同協会の試算によると、今年11月までの延べ20カ月で、休止・延期された東京ビッグサイトのイベントの主催者、支援企業、出展社の合わせて8万3000社以上が約2.5兆円の売り上げを失う。さらに、五輪延期に伴う利用制限で影響を受けるのは、5万社以上、約1.5兆円に上るという。

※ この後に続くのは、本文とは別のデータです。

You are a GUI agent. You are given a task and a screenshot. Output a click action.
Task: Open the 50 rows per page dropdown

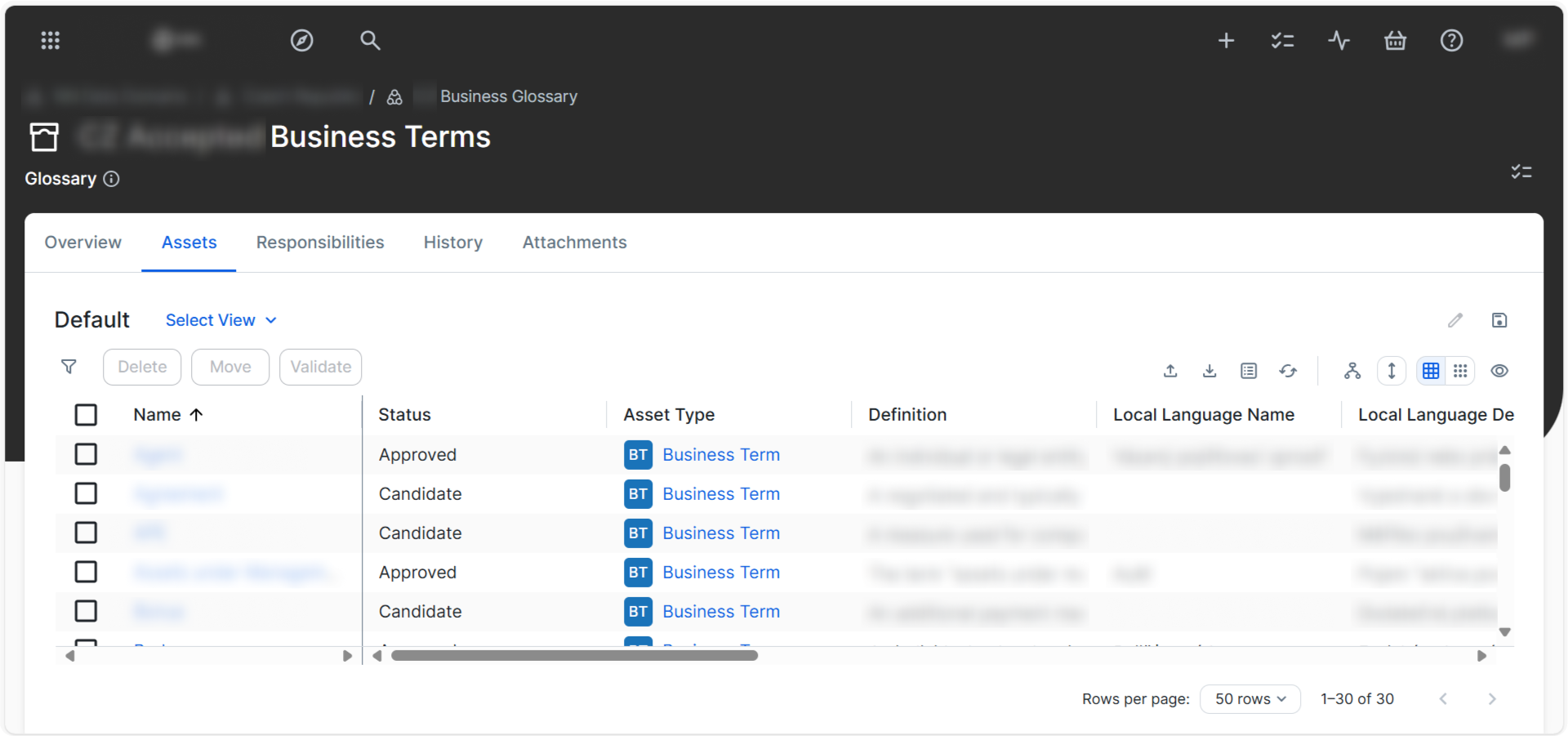point(1250,699)
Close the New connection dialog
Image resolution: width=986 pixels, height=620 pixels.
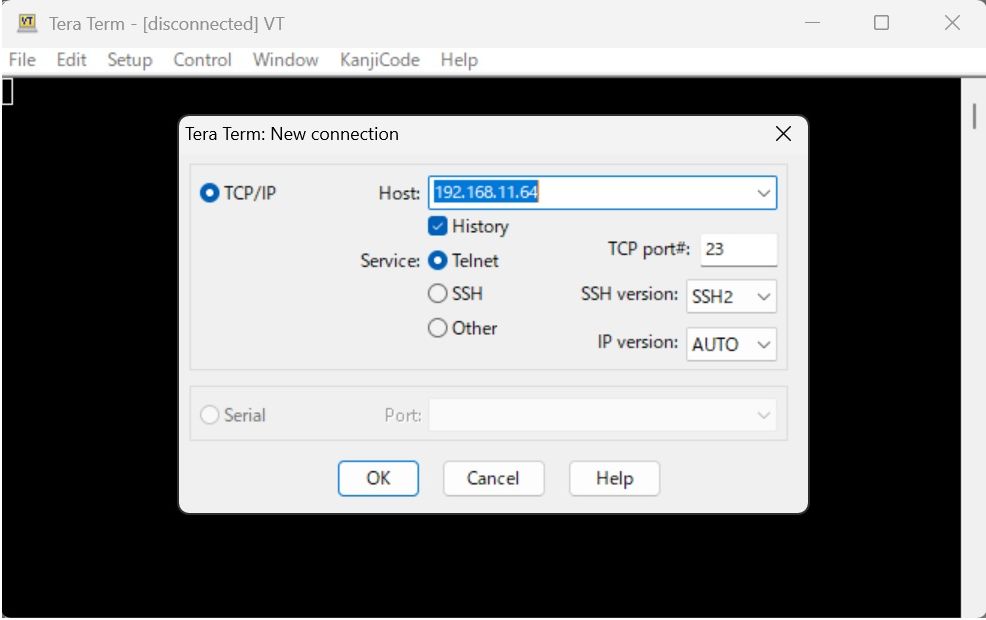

東京ビッグサイトには、展示面積が最も広い東、西、南、そして約2キロほど離れた仮設の青海(あおみ)の4つの展示場がある。このうち、東展示場が東京五輪のメディアセンターとして活用される。現在、西、南、青海の3展示場は利用できるが、今後、警備上の理由や改修のために順次利用できなくなる。東京五輪が予定通り開催されれば、今秋から利用が再開するはずだった。五輪延期を踏まえた対応について、東京ビッグサイトの担当者は「現時点で決まったことは何もない」と話す。
東京ビッグサイトによると、今年10月から4年3月末まで、すでに150件のイベントが予約済み。これ以外に日程調整中のイベントが約250件あるという。利用制限期間が伸びる場合、さらに多くのイベント主催者との調整が必要となる。

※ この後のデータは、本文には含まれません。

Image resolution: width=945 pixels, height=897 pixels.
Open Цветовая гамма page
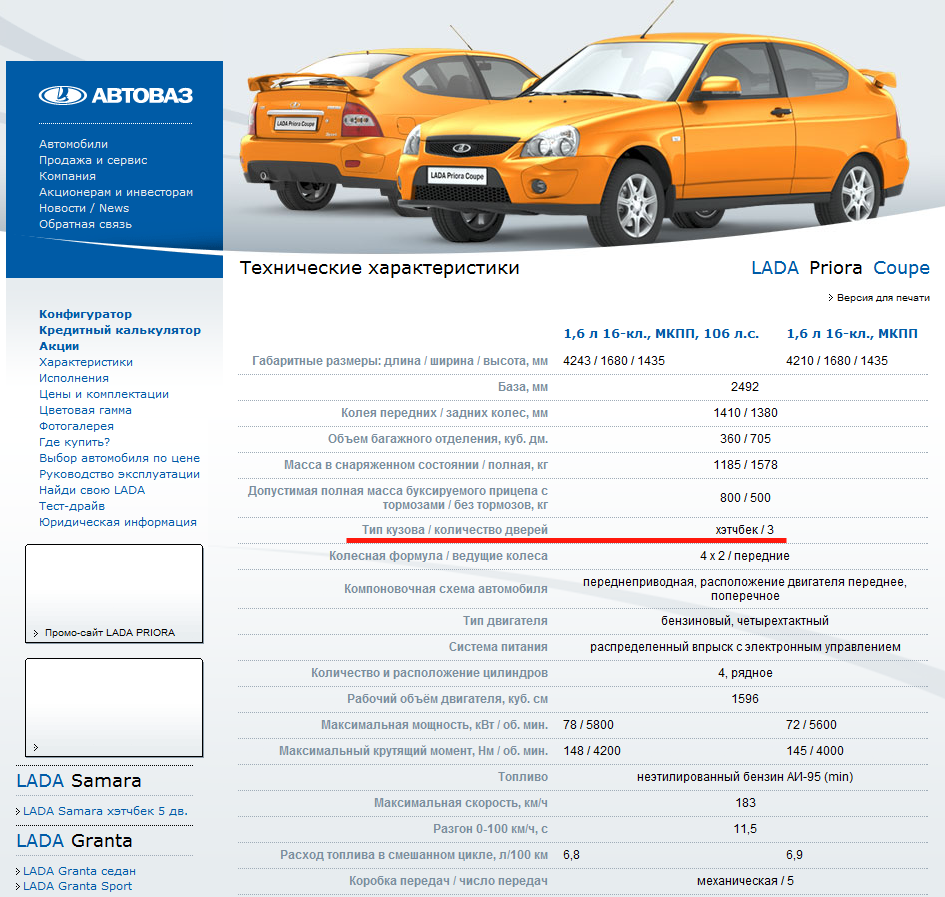(85, 410)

東京ビッグサイトは、国内外を問わずさまざまな業界にとって、大商談会の場として知られている。
日本工作機械工業会(日工会)は、12月7~12日、第30回日本国際工作機械見本市(JIMTOF2020)を開く予定だ。「機械をつくる機械」とも称される工作機械の見本市としては世界最大級の規模で、平成30年の前回は国内外の1000社超が出展、約15万人が来場した。
元年11月に出展の申し込みを締め切っており、今回の事態に日工会の担当者は「現時点では、予定通りの開催に向けて準備を進めざるを得ない」と、複雑な心境だ。
営業担当の従業員を何人も抱えられない中小企業にとっては、新規の商談の機会を逃すことになり業績に大きな影響が出かねない。